**REQUIRED ACTION:** What lines in the records below hold the string "will"? Please show them.

**TASK MATERIAL:**
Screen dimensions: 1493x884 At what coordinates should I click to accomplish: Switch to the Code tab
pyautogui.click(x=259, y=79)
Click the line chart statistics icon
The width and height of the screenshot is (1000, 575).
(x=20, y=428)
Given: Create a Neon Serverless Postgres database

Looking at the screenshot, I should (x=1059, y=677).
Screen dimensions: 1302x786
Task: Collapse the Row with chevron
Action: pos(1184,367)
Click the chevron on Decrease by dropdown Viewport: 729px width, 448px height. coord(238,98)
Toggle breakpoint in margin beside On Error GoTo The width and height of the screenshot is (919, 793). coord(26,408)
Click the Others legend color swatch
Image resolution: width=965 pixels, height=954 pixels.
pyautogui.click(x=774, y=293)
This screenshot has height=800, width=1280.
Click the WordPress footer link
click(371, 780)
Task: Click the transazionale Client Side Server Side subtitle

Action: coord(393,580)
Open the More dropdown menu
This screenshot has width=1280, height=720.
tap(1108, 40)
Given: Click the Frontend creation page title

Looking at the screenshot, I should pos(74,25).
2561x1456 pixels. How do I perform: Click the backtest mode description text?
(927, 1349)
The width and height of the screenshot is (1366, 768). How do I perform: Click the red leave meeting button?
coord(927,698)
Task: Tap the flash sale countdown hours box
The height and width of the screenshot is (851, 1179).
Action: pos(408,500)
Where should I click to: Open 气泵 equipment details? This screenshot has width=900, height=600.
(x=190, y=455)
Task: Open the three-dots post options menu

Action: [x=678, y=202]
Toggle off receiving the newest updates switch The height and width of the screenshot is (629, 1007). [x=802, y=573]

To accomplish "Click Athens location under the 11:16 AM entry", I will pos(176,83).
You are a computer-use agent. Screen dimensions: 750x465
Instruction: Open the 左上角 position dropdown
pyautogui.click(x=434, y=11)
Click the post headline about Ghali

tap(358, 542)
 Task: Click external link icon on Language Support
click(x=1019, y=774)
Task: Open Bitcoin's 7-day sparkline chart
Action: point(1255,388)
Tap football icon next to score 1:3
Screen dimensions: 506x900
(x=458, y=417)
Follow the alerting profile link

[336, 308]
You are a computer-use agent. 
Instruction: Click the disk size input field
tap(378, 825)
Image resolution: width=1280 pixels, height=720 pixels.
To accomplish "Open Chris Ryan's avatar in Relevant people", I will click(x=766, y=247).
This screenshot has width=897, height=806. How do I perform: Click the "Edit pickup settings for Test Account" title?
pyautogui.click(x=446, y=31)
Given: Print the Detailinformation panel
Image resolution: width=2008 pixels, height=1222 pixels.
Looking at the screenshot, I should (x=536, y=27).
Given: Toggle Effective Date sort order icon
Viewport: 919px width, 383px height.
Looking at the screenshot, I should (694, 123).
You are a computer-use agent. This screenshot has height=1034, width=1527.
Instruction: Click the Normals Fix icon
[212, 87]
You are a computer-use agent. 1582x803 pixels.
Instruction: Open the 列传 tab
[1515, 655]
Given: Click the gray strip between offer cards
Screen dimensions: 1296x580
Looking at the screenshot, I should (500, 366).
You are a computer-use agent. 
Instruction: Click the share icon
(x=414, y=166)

**RESPONSE AREA:**
To accomplish "Click Athens location under the 11:16 AM entry", I will pos(176,83).
To accomplish "Open Chris Ryan's avatar in Relevant people", I will click(x=766, y=247).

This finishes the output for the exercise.